Goal of the exercise: Take the records below and print them verbatim up to and including the line that carries "Check 公司組織之綜合營造業合併存續 checkbox".
====================
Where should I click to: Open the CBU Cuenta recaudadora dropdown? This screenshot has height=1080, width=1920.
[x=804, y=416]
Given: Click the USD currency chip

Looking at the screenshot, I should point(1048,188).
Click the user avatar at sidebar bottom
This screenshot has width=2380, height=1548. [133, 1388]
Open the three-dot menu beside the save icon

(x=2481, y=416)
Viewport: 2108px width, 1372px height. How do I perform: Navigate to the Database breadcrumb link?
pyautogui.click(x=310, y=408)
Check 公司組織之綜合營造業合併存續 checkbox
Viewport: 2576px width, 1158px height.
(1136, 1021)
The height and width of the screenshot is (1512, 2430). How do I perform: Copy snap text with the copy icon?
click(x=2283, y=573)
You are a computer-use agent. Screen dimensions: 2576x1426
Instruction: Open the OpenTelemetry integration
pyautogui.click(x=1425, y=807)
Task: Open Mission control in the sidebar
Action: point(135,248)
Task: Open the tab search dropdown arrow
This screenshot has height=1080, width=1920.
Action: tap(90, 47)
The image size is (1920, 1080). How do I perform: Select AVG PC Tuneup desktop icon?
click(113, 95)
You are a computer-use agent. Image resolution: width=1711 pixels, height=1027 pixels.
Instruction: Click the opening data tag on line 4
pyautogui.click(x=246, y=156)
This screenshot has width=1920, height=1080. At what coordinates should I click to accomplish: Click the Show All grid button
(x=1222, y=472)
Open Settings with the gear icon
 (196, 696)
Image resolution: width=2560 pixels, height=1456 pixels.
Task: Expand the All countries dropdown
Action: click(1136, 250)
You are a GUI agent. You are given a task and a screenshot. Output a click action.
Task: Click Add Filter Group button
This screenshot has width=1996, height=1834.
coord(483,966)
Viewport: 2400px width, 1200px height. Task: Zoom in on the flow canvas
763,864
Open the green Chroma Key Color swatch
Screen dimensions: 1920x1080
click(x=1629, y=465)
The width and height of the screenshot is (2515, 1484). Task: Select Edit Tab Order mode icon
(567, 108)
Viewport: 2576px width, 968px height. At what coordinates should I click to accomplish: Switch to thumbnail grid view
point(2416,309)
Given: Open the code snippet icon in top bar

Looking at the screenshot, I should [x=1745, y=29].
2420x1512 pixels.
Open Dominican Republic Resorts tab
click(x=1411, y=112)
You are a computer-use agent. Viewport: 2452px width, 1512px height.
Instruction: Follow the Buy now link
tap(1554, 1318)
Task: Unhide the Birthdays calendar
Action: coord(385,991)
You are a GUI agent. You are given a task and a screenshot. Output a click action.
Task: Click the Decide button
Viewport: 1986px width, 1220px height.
====================
Response area:
Where should I click to: Open the CBU Cuenta recaudadora dropdown? This screenshot has height=1080, width=1920.
[x=804, y=416]
Given: Click the USD currency chip

Looking at the screenshot, I should point(1048,188).
Click the user avatar at sidebar bottom
This screenshot has width=2380, height=1548. [133, 1388]
Open the three-dot menu beside the save icon

(x=2481, y=416)
Viewport: 2108px width, 1372px height. How do I perform: Navigate to the Database breadcrumb link?
pyautogui.click(x=310, y=408)
Check 公司組織之綜合營造業合併存續 checkbox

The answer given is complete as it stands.